> [WHAT TO WORK ON] In the listing below, find each line with the string "comment" and return it.
────────────────
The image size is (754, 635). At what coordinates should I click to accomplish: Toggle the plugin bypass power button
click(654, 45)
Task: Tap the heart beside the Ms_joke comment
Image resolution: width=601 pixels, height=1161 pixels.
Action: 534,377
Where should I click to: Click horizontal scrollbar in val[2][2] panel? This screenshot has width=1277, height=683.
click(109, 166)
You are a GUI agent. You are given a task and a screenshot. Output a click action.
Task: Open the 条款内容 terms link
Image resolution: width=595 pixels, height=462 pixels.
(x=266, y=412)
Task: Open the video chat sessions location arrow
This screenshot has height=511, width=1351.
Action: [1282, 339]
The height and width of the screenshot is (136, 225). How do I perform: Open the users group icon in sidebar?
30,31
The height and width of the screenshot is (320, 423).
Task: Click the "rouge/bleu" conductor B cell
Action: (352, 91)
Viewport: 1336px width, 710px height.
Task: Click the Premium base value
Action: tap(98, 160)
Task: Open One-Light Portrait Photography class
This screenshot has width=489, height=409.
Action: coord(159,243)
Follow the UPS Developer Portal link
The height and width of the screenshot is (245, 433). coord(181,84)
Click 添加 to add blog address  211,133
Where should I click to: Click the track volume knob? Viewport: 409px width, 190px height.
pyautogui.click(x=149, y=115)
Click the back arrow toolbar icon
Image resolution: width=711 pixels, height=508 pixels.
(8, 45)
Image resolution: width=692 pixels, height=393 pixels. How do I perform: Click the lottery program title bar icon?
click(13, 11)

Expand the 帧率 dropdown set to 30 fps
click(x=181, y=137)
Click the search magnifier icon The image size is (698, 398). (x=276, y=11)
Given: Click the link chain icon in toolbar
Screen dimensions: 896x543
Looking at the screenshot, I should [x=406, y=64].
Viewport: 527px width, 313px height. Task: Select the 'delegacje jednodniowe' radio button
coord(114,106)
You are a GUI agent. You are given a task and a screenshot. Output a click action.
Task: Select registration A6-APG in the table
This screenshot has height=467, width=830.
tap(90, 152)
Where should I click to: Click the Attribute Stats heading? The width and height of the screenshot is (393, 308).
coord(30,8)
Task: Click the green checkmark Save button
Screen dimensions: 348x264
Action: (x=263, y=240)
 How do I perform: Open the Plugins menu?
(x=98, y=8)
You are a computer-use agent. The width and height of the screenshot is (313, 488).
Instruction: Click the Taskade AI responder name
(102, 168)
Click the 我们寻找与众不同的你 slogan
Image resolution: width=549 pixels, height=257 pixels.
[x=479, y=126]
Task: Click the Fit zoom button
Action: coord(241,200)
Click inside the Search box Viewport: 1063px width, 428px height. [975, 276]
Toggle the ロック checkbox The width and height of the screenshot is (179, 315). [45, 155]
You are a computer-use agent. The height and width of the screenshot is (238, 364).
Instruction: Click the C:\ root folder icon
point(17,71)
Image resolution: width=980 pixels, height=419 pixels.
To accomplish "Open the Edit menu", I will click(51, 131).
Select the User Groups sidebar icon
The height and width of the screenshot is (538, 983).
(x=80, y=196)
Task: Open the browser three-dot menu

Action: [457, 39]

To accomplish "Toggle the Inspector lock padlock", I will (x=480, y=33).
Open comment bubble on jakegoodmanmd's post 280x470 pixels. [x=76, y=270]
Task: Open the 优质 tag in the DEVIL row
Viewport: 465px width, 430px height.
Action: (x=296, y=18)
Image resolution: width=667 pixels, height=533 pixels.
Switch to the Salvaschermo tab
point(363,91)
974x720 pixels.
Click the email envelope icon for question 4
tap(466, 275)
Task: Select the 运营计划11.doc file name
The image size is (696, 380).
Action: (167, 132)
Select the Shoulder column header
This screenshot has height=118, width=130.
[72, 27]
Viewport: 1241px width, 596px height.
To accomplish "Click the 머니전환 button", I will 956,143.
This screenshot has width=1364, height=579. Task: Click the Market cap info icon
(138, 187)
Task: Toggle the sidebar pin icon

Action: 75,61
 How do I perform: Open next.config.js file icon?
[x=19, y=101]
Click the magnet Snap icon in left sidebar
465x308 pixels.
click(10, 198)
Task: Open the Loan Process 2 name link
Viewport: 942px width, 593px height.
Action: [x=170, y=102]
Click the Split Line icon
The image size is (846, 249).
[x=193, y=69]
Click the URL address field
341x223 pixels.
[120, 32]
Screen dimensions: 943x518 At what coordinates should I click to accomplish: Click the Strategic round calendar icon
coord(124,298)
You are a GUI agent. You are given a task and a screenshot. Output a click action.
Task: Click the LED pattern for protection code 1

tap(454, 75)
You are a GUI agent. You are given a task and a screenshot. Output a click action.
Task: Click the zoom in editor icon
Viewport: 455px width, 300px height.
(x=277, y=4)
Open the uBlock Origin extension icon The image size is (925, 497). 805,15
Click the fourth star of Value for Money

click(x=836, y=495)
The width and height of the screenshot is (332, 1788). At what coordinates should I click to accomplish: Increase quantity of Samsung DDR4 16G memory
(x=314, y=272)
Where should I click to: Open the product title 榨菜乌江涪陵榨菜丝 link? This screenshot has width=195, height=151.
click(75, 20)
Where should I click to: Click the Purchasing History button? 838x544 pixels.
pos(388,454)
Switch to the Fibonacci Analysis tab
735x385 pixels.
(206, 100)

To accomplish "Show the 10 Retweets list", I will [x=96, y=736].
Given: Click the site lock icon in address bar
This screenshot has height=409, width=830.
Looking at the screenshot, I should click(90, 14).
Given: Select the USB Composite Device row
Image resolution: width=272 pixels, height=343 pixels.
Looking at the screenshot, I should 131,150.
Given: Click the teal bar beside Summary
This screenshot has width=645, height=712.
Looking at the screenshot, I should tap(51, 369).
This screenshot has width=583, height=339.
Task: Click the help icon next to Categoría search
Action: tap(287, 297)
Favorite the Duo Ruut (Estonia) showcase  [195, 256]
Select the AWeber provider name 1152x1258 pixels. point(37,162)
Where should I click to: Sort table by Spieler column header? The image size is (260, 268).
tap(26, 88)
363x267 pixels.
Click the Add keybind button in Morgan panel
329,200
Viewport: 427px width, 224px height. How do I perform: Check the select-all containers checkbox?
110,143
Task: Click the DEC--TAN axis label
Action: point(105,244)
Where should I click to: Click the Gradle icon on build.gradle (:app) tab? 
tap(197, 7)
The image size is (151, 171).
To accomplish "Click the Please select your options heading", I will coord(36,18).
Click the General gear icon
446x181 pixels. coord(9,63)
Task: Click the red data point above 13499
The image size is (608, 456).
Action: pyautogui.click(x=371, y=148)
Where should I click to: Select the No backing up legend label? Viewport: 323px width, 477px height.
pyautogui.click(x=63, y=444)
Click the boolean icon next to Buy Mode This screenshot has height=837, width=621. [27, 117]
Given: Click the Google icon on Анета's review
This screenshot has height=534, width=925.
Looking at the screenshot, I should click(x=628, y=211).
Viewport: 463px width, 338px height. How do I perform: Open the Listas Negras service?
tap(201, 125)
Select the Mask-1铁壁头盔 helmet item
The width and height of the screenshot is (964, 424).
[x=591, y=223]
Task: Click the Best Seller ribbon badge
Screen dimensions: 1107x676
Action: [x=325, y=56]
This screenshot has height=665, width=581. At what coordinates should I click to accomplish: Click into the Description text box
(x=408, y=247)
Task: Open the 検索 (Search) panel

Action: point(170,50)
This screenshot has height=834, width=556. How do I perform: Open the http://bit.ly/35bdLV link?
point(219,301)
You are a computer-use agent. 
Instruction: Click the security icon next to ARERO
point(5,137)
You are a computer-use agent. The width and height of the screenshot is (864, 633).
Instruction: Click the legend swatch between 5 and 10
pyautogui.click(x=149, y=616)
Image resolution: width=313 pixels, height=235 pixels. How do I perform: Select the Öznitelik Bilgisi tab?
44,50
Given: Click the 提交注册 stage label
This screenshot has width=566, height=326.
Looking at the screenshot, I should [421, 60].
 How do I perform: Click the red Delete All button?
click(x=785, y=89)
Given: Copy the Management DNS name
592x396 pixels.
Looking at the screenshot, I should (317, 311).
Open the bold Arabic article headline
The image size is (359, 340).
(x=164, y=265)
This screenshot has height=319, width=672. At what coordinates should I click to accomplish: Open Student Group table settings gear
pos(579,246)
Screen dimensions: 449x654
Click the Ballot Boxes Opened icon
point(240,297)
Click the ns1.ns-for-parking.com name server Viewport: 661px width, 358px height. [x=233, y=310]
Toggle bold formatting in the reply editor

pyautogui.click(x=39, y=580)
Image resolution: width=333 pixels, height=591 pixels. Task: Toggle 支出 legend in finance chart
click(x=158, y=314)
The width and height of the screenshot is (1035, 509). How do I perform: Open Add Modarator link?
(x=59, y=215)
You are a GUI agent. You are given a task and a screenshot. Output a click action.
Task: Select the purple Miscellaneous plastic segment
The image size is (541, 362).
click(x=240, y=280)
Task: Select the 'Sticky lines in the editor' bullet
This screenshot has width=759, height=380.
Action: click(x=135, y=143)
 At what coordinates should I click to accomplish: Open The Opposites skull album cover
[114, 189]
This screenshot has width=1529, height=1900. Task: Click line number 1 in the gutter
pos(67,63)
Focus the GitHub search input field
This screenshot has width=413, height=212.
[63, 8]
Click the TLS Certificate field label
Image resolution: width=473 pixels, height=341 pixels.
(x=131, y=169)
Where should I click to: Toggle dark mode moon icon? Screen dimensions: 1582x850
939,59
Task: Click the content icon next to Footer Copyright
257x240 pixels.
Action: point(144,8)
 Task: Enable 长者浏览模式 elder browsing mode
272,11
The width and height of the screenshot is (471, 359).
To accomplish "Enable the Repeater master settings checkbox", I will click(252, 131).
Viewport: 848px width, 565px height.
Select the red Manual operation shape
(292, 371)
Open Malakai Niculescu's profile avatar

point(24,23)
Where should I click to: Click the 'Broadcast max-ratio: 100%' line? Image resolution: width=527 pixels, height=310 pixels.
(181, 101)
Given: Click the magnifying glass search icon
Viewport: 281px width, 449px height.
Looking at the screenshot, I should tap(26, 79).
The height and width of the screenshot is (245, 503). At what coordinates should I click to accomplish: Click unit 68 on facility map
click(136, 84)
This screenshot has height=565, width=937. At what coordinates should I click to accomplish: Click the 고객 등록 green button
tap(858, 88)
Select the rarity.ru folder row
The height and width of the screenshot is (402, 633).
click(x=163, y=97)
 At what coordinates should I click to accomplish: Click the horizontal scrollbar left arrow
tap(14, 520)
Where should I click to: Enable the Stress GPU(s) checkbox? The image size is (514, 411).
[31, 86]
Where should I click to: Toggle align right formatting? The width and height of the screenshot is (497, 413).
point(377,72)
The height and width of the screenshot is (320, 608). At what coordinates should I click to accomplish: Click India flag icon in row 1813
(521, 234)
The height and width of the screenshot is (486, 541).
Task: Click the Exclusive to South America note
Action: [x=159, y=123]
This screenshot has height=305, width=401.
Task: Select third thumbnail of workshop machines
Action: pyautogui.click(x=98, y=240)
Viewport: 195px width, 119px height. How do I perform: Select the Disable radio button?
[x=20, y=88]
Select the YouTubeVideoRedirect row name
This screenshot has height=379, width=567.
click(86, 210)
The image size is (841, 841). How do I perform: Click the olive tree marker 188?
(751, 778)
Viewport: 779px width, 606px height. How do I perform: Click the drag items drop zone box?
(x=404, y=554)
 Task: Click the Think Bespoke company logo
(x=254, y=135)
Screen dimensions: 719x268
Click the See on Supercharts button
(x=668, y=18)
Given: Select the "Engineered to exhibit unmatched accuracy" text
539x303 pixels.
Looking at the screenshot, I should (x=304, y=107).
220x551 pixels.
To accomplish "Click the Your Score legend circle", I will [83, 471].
────────────────
> [EXPECTED OUTPUT]
Task: Tap the heart beside the Ms_joke comment
Open comment bubble on jakegoodmanmd's post 280x470 pixels. [x=76, y=270]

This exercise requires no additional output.